National Champions isn’t even good enough to make the playoffs.


Adapted from the Adam Mervis play of the same name, Ric Roman Waugh’s National Champions follows a nascent labor movement in collegiate American football, with a young quarterback on the precipice of a star career embarking on a strike just days before the biggest game of the season. Desperately trying to convince other players to join him and ensure that his gamble pays off, while his enemies try to foil him at every turn, quarterback LeMarcus James (Stephan James) is caught in a battle of both wits and nerve as the game draws closer. Given an ensemble cast including JK Simmons, Uzo Aduba, Kristin Chenoweth, Timothy Olyphant, and Jeffrey Donovan, and an intriguing up-and-comer in the lead (James is only a few years removed from his breakout in If Beale Street Could Talk), it’s a particular pity that Waugh torpedoes the opportunity with a directorial approach that is, both formally and in its emotional execution, as dull as dishwater.

That’s not to say that National Champions is without entirely without strengths, or at least some baseline of competence. Even in spite of feeling segmented into neat little pairs (likely due to COVID restrictions), the cast largely delivers where needed, with a few minor exceptions, but very few actually excel or impress. Chenoweth and Olyphant are particularly wasted as background players, barely allowed out of their hotel bedroom set long enough to do anything of worth, and not exactly enthralling when together. Neither is allowed to exercise either their comedic chops or any dramatic facility, and instead are relegated to clumsily-written exposition roles with little room to do anything other than facilitate the odd contrivance, with Chenoweth (who excels in broad comedy and camp) feeling particularly miscast. Leading man Stephan James is similarly wasted, washed out in the ensemble, and with very few opportunities to communicate his character’s depth. Waugh makes a few initial attempts at reminding the audience that beyond James’s and Alexander Ludwig’s physiques, the players here are still only teenagers or young adults, but quickly discards this, seeming happier to use James as a figurehead than as a young man whose activism is but one facet of his character. Simmons and Aduba, on the other hand, give what are the only memorable performances of the film, being gifted monologues that are no doubt the centerpiece of Mervis’s play, and one can only imagine how much each actor could have soared with a more ambitious director. Perhaps it’s to Waugh’s credit that he doesn’t try to add needless frills to these scenes, allowing the monologues to stand on the strength of their writing, but among the rest of what is ultimately a very flat film, it’s tough to champion this restraint as more than more bland decision-making. 

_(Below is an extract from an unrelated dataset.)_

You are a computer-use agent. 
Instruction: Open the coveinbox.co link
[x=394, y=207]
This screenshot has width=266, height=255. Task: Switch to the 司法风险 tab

Aduba and Simmons’ performances, on the other hand, are a testament to the thoughtfulness of Mervis’ script, which is unafraid of thorny nuance, and gives equal standing to all its contradictory arguments. Issues of labor exploitation exist in shades of grey that are too often either sanded down or turned to melodrama by mainstream cinema, but Mervis is impressively fearless in his approach to this subject matter and puts considerable effort into exploring the intersection between sports, racism, capitalism, higher education, and even slavery. In a mainstream American movie, this sort of subject matter necessitates a kind of bravery, and that neither Waugh nor Mervis tried to dumb it down for an audience is admirable. However, what might work within the conventions of the stage can come across as overly didactic in film, and instead of allowing the passion and anger inherent to these issues to actually emerge, Waugh minimizes to the extent that parts of the film feel akin to a lecture. When the thriller elements of National Champions make an appearance in the third act, it feels less like a tightly-wound corporate thriller and more like a brief attempt at a plot to tie together the last two-thirds of flat didacticism. In the end, the film can’t help but trip over its own feet, with an eleventh-hour attempt to add finicky plot contrivances illuminating what was really wrong with the movie in the first place — that Waugh’s paint-by-numbers style is thoroughly unsuited to directing something that could, in other hands, have been bursting with passion and genuine progressive rhetoric.